Work to be completed:
Write out, word for word, every line from the one containing "Given: Open Class 1 three-dot options menu" down to the one containing "Looking at the", including both of those lines. Leave the pictures out of your answer.

Exercise inputs:
^^^^^^^^^^^^^^^^
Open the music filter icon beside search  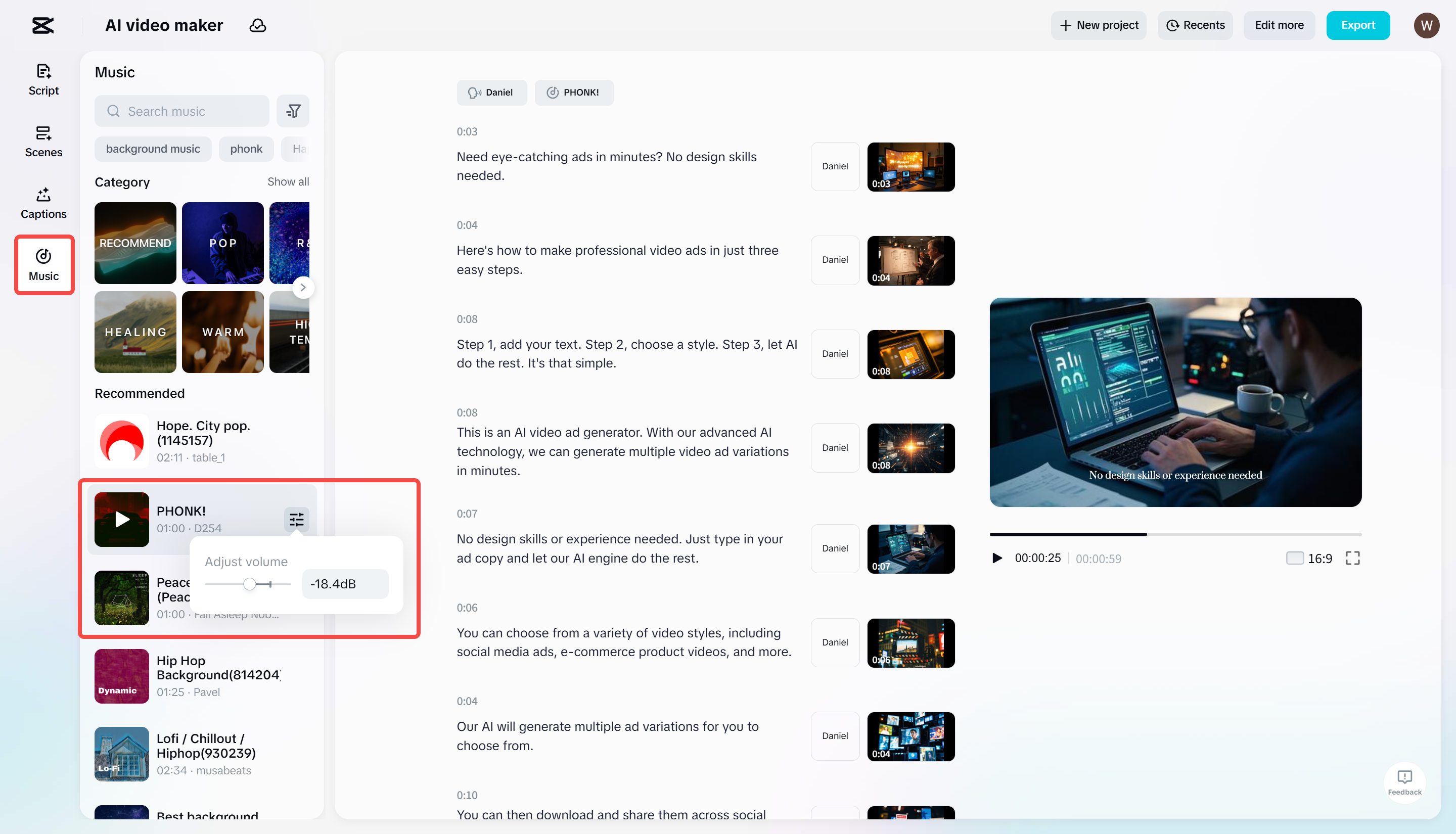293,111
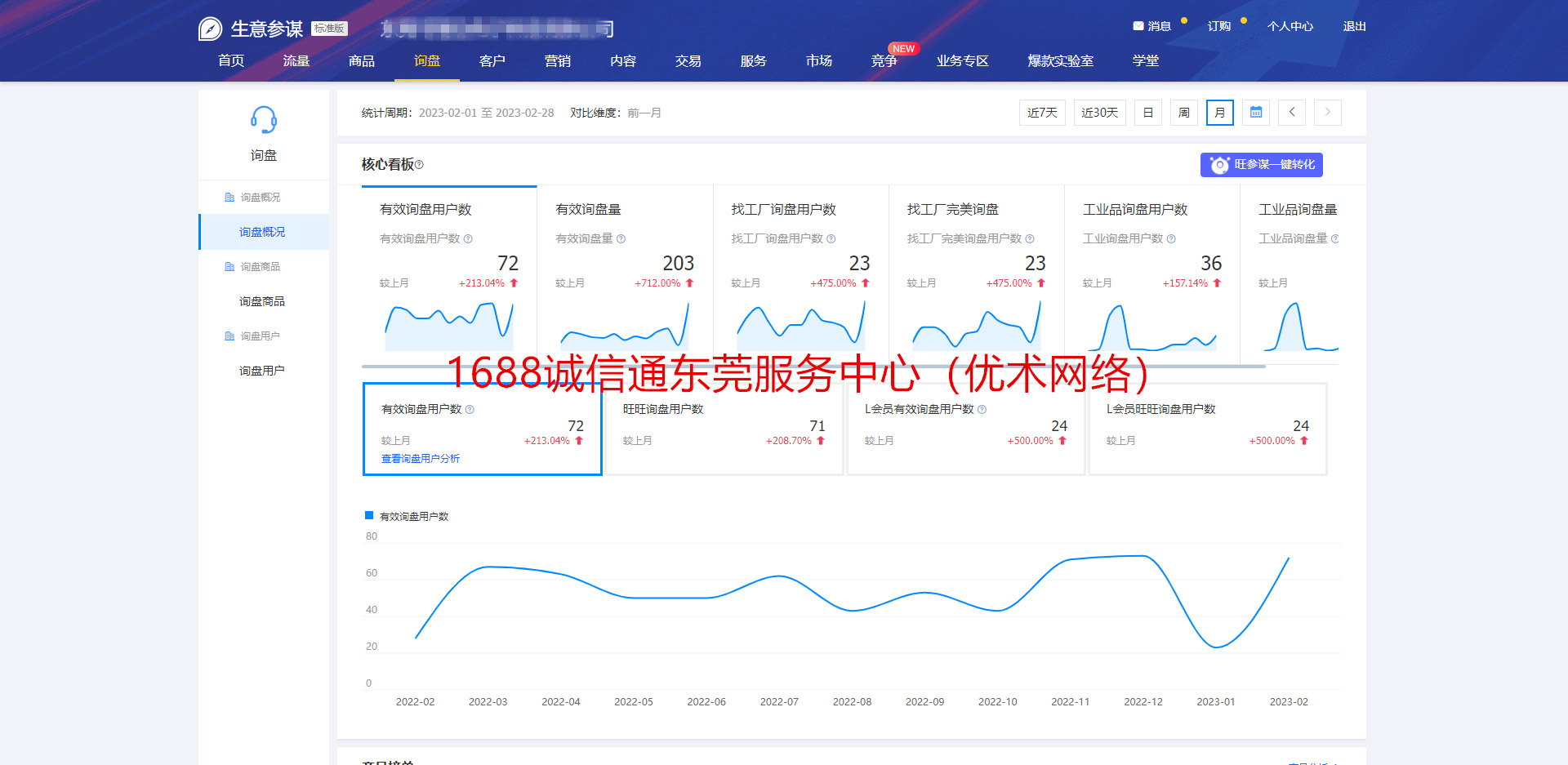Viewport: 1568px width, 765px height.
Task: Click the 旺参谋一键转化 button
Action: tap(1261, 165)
^^^^^^^^^^^^^^^^
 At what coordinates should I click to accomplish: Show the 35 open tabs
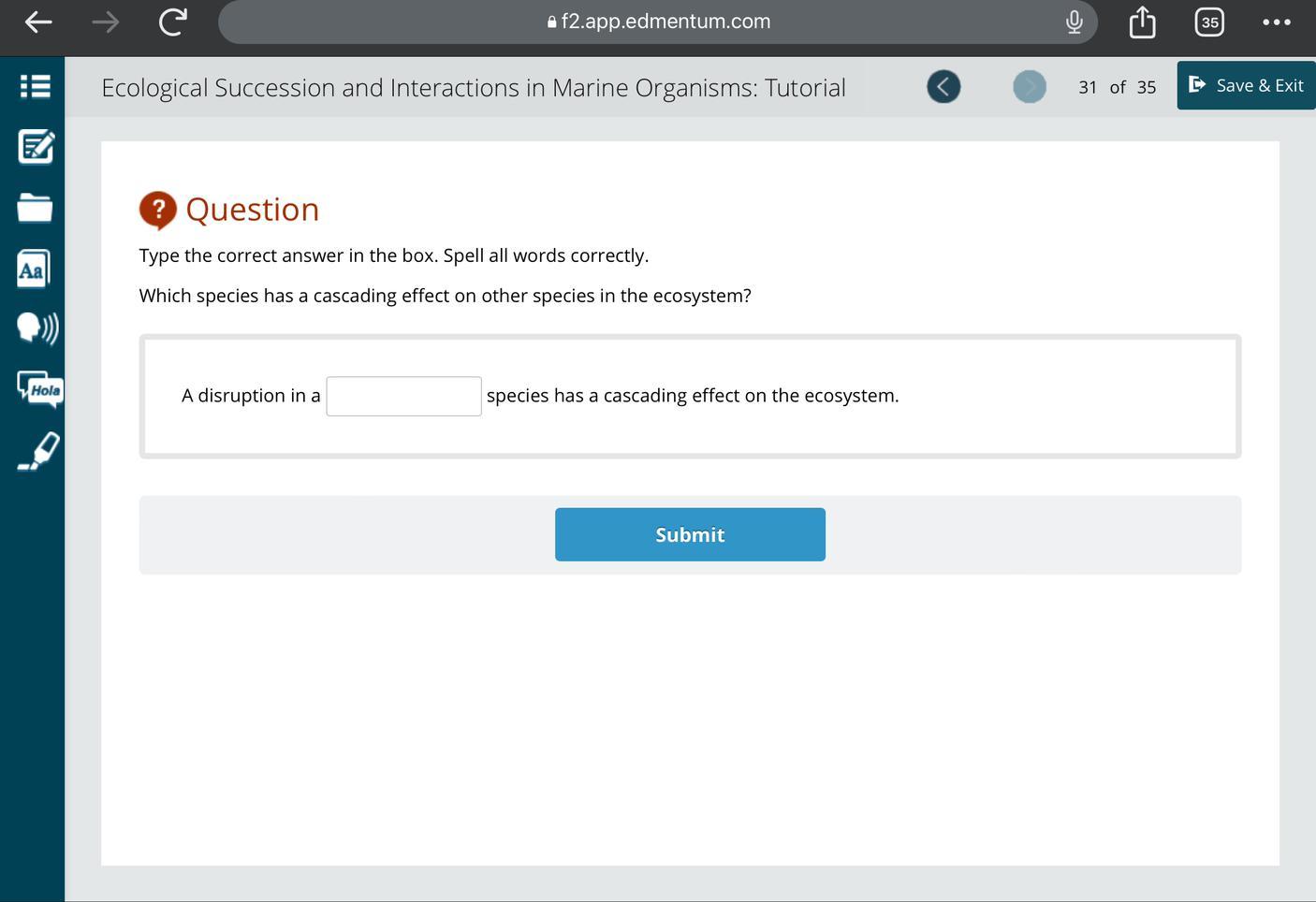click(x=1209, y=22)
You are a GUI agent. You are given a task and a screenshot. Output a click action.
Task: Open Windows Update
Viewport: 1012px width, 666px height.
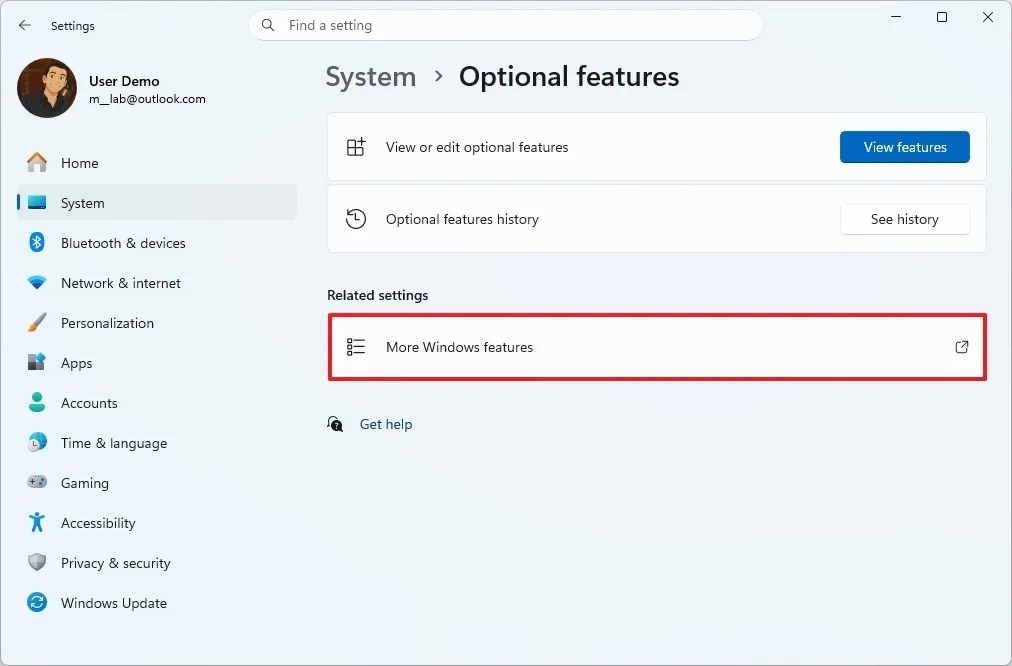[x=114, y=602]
^^^^^^^^^^^^^^^^
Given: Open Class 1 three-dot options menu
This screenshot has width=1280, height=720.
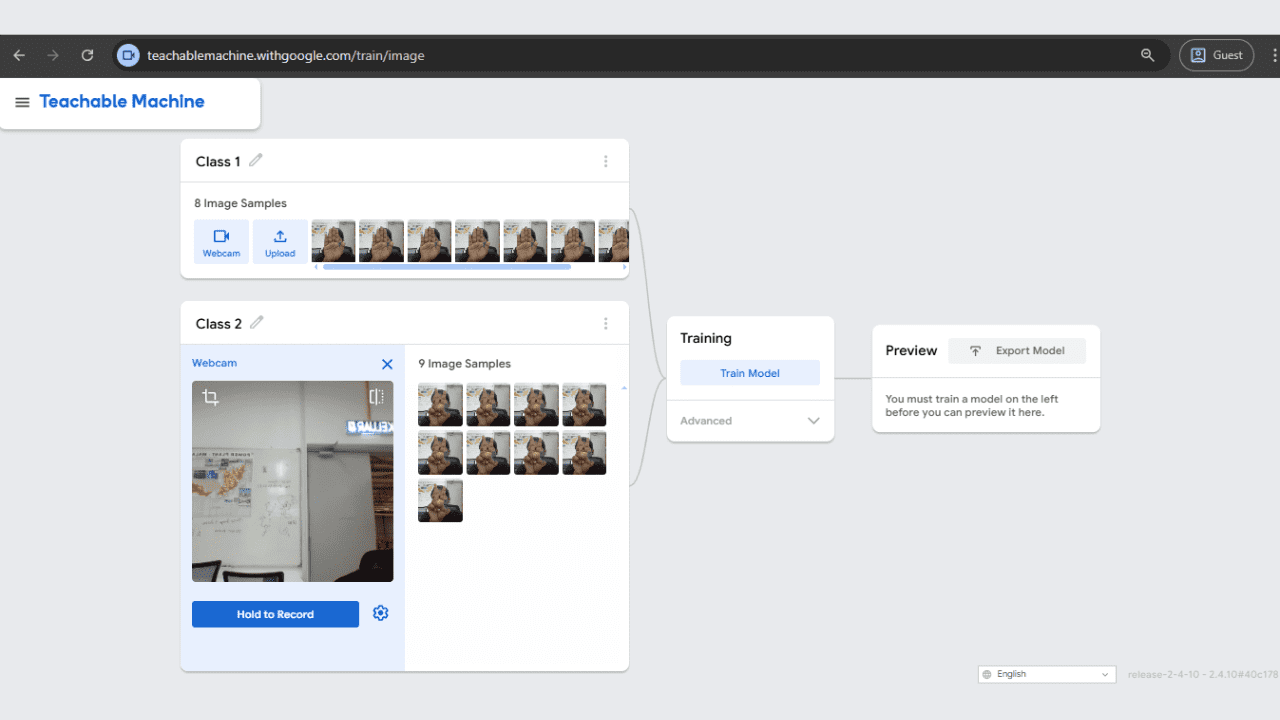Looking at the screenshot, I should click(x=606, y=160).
^^^^^^^^^^^^^^^^
Exercise response:
Given: Open Class 1 three-dot options menu
This screenshot has width=1280, height=720.
Looking at the screenshot, I should click(x=606, y=160).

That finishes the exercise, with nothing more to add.